** Begin SUPPLIED MATERIAL **
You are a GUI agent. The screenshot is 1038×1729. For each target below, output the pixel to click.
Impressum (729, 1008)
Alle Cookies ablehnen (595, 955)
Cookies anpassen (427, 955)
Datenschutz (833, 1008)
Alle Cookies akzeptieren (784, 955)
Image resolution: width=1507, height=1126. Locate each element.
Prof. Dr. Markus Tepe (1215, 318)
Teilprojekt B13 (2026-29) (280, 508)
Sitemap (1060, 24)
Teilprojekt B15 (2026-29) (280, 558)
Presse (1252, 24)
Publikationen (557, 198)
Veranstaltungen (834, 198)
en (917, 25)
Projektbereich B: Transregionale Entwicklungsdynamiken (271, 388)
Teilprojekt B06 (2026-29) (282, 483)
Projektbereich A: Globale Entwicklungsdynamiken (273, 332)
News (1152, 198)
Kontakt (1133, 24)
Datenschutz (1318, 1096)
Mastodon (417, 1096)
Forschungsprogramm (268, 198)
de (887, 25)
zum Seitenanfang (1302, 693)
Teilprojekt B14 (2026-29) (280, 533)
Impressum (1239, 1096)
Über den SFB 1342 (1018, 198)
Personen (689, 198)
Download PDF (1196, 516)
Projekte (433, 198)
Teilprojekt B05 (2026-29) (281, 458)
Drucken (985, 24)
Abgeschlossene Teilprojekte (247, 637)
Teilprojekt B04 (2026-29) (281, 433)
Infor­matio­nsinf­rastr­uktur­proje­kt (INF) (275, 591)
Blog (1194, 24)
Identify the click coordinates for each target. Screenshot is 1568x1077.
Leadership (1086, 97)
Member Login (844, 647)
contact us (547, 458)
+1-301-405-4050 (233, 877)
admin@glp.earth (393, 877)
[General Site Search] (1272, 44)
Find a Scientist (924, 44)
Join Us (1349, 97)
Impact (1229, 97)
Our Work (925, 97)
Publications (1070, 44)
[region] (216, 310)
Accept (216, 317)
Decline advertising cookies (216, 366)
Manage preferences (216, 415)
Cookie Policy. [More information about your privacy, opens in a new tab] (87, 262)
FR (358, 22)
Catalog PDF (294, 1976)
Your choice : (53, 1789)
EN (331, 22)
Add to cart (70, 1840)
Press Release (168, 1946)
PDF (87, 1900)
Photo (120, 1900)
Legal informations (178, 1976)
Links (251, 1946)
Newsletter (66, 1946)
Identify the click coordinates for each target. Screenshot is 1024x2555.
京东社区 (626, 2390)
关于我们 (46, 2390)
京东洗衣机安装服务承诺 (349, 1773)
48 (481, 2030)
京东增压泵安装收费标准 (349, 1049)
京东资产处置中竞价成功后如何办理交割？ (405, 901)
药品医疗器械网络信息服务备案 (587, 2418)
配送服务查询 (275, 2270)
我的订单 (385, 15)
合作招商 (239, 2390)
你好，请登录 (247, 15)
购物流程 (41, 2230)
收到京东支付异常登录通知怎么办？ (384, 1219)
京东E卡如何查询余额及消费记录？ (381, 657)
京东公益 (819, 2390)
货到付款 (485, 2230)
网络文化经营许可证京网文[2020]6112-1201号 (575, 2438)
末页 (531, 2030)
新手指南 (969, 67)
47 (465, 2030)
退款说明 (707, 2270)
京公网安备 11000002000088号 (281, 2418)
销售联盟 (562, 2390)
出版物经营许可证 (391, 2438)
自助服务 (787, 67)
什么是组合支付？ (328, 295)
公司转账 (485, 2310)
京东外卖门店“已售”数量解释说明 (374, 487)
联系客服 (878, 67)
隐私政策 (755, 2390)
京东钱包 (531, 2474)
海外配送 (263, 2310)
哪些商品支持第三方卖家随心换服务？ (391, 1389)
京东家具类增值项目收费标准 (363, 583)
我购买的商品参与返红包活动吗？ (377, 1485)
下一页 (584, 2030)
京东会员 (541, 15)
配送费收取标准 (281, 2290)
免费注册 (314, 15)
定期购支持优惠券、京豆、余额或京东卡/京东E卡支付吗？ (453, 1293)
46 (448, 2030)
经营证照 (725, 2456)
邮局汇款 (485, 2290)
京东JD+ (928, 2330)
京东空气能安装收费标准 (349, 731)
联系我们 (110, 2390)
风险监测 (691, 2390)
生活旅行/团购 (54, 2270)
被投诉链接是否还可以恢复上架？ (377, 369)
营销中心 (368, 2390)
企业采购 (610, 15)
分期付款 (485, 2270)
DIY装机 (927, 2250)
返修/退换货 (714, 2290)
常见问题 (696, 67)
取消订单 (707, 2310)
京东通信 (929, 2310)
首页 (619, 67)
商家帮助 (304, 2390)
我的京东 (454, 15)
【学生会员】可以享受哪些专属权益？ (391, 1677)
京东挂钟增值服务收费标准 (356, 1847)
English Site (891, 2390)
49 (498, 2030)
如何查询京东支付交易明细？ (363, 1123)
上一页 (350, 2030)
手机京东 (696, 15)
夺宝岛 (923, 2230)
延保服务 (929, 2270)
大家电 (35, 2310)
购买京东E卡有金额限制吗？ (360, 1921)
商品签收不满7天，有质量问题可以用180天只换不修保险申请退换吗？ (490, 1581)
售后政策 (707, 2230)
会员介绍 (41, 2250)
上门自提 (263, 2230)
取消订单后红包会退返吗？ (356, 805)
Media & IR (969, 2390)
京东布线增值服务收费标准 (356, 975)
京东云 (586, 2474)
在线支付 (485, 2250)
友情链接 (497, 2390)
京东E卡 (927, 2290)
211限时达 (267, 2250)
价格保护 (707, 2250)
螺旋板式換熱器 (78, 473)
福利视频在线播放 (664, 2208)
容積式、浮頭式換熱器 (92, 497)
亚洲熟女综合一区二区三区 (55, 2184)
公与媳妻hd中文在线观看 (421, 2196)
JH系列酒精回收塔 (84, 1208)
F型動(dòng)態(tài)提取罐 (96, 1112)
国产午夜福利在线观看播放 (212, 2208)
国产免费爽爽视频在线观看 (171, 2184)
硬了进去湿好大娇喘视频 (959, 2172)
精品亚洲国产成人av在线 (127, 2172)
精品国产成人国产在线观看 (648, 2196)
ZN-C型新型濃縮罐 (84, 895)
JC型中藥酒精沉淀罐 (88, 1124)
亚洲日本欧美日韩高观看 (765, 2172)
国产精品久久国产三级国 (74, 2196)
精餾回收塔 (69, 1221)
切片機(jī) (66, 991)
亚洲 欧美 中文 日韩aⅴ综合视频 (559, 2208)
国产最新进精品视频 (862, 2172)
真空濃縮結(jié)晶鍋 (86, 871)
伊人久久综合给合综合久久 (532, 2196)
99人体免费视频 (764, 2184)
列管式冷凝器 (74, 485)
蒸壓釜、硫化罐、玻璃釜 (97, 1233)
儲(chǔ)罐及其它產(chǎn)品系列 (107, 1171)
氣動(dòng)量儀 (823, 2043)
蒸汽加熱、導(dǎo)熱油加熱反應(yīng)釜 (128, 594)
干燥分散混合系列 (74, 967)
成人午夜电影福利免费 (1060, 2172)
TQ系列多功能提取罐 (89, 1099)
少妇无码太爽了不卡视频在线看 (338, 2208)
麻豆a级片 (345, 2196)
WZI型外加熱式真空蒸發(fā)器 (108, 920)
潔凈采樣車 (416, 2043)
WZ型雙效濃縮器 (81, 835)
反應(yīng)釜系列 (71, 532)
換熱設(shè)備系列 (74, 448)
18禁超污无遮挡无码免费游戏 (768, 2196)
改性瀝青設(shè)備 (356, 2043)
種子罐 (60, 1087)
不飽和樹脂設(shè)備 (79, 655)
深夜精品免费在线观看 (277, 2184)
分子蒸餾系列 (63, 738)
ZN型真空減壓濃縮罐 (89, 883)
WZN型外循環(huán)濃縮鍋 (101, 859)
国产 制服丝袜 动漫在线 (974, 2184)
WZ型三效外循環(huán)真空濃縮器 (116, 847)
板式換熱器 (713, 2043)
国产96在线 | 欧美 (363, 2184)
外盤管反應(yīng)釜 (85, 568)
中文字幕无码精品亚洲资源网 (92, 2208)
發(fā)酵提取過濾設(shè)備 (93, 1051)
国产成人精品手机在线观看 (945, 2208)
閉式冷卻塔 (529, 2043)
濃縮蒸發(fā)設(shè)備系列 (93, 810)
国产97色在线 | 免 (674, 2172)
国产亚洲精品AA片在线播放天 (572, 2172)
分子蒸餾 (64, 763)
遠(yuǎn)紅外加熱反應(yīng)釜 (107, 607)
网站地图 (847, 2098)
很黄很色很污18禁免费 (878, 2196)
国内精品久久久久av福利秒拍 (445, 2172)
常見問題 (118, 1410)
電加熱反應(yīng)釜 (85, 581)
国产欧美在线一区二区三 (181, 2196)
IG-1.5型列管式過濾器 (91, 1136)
** End SUPPLIED MATERIAL **
> GIVEN INSTRUCTION:
Please copy everything from the entry containing "WZ型雙效濃縮器 (81, 835)" down to the last entry, swapping "閉式冷卻塔" for "開式冷卻塔" and leaving all else unchanged.

> SOLUTION TO THIS EXERCISE:
WZ型雙效濃縮器 (81, 835)
反應(yīng)釜系列 (71, 532)
換熱設(shè)備系列 (74, 448)
18禁超污无遮挡无码免费游戏 (768, 2196)
改性瀝青設(shè)備 (356, 2043)
種子罐 (60, 1087)
不飽和樹脂設(shè)備 (79, 655)
深夜精品免费在线观看 (277, 2184)
分子蒸餾系列 (63, 738)
ZN型真空減壓濃縮罐 (89, 883)
WZN型外循環(huán)濃縮鍋 (101, 859)
国产 制服丝袜 动漫在线 (974, 2184)
WZ型三效外循環(huán)真空濃縮器 (116, 847)
板式換熱器 (713, 2043)
国产96在线 | 欧美 (363, 2184)
外盤管反應(yīng)釜 (85, 568)
中文字幕无码精品亚洲资源网 (92, 2208)
發(fā)酵提取過濾設(shè)備 (93, 1051)
国产成人精品手机在线观看 (945, 2208)
開式冷卻塔 (529, 2043)
濃縮蒸發(fā)設(shè)備系列 (93, 810)
国产97色在线 | 免 (674, 2172)
国产亚洲精品AA片在线播放天 (572, 2172)
分子蒸餾 (64, 763)
遠(yuǎn)紅外加熱反應(yīng)釜 (107, 607)
网站地图 (847, 2098)
很黄很色很污18禁免费 (878, 2196)
国内精品久久久久av福利秒拍 (445, 2172)
常見問題 (118, 1410)
電加熱反應(yīng)釜 (85, 581)
国产欧美在线一区二区三 (181, 2196)
IG-1.5型列管式過濾器 (91, 1136)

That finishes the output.